During his speech, Guaido said that the Venezuelans crisis has left Venezuela in a place of “institutional weakness” that is “unprecedented” in the country’s history. As a result, Guaido argued, Venezuela’s borders have become attractive to armed groups like the Fuerzas Armadas Revolucionarias de Colombia [FARC, Colombian Armed Revolutionary Forces].

Guaido’s comment come just days after Ivan Marquez, one of the FARC’s leaders, released a video in which he called for the organization to once again take up arms against the Colombian government, after it laid them down in a historic 2016 peace accord with Bogota. Colombian media reported that the Marquez might be in Venezuela.

Guaido accused the Maduro government of “financing terrorist groups” like the FARC both directly, as well as through access to mining and other mineral exploitation activities. Moreover, Guaido said,

… [the regime] allows them free transit throughout the country.

Guaido also said:

Will the dictatorship wait for us to have to ask [these armed groups] for permission to go to the beach?
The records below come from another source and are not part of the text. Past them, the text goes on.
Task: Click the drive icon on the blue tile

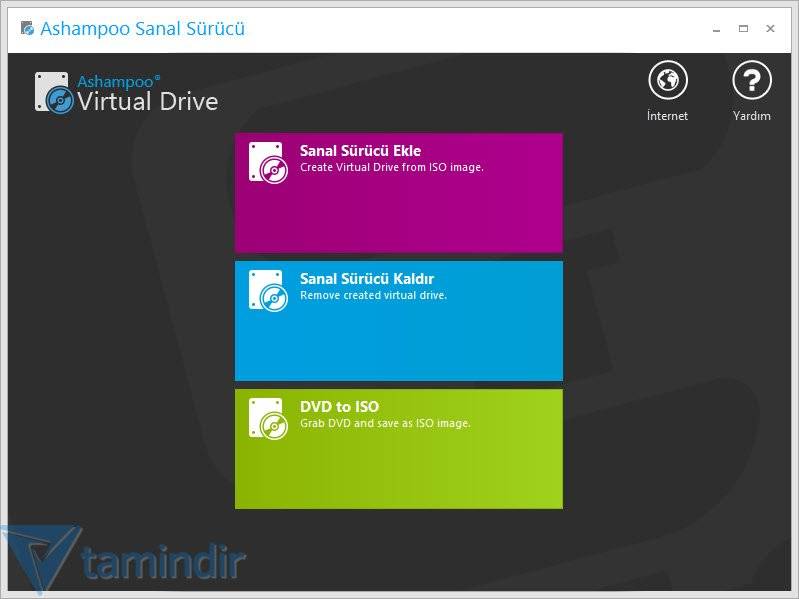Action: point(268,290)
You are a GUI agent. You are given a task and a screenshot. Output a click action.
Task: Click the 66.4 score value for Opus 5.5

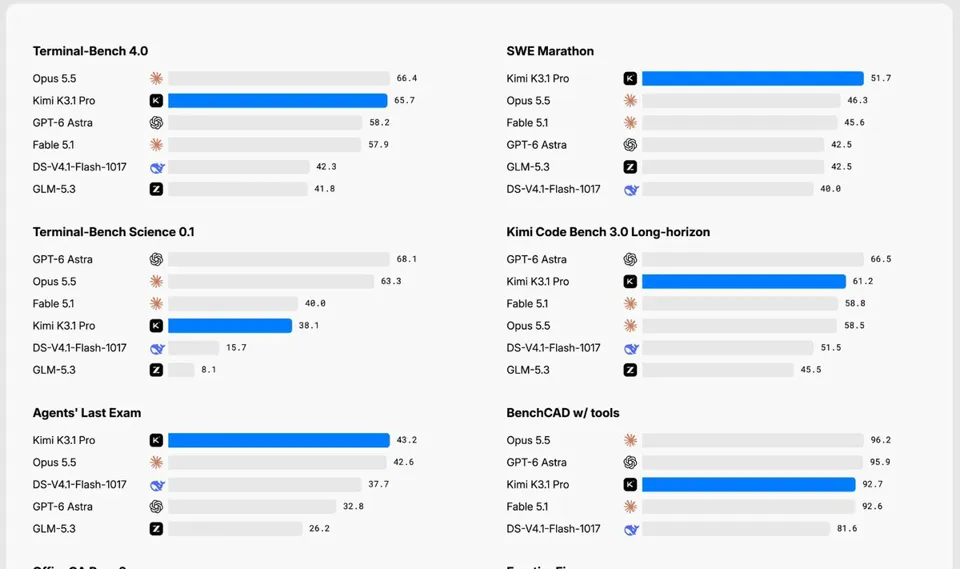point(407,78)
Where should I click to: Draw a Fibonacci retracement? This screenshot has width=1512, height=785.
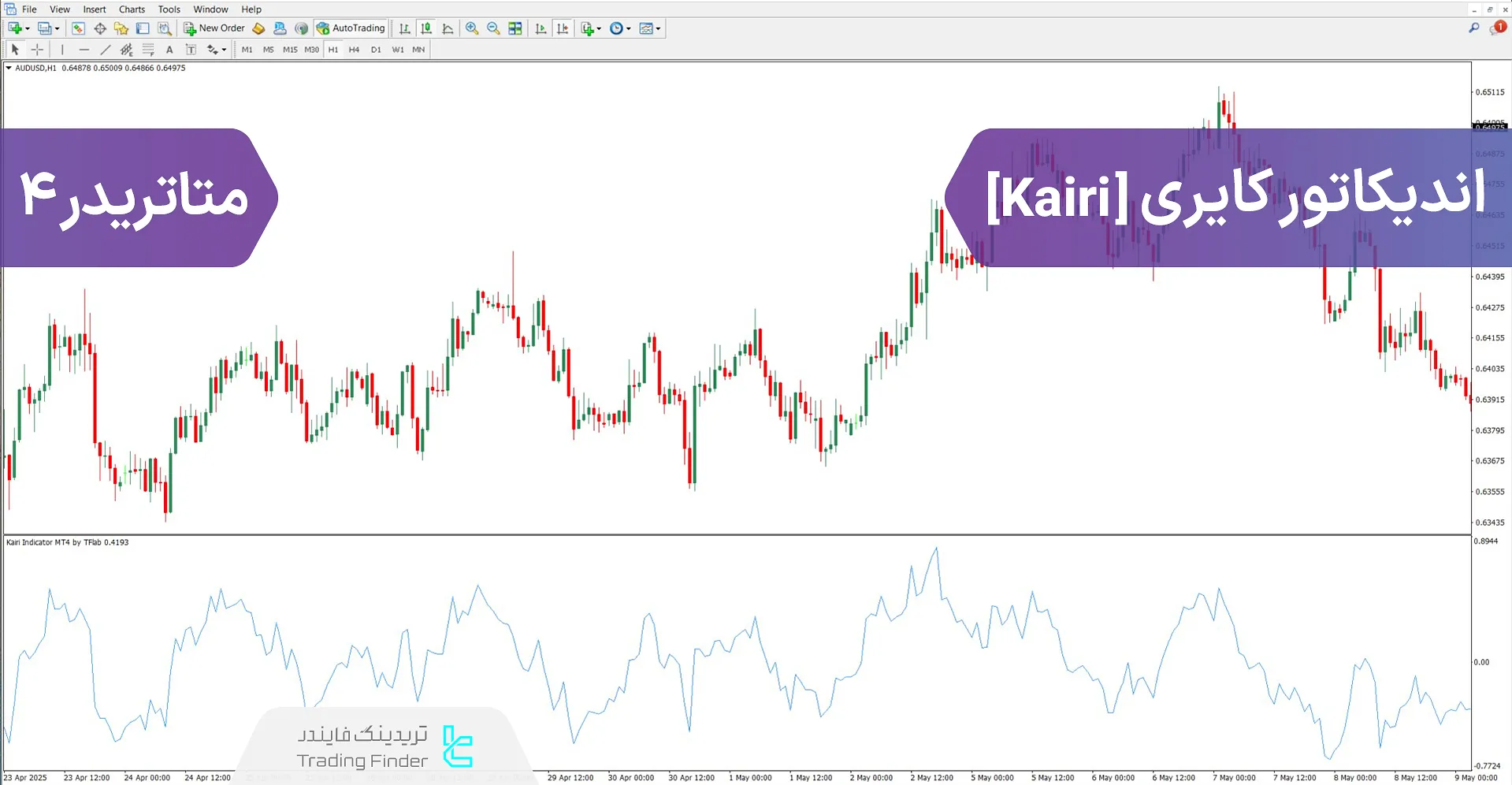point(148,49)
Or for them to collect toll on the Caracas-La Guaira [highway]?

Venezuela is home not only to guerrilla groups like the FARC, Guaido said, but also to organizations like Hezbollah.

Guaido’s comments come on the day that the National Assembly passed a resolution calling on the National Bolivarian Armed Forces to “protect the sovereignty and territorial integrity” of the country before “terrorist groups”. The full resolution can be found here.

Cabello: US Attacks Make Venezuela “Like Vietnam”

Constituent Assembly president Diosdado Cabello said in televised comments this afternoon that the situation in Venezuela today is like that experienced in Vietnam during the war that took place there in the 1950s, 1960s and 1970s, although he conceded that Venezuela country is not being bombed.

Cabello said:

Today, our people are facing conditions similar to those faced by the Vietnamese people. Maybe the difference is that we are not being bombed.

 

On what he considers to be the similarities between the two struggles, Cabello said:

But we are [being bombed] in an information war, with lies, with manipulation, [with the regime’s enemies] telling people that things that have never happened in Venezuela are happening. That, on top of the blockade, the theft of our assets around the world.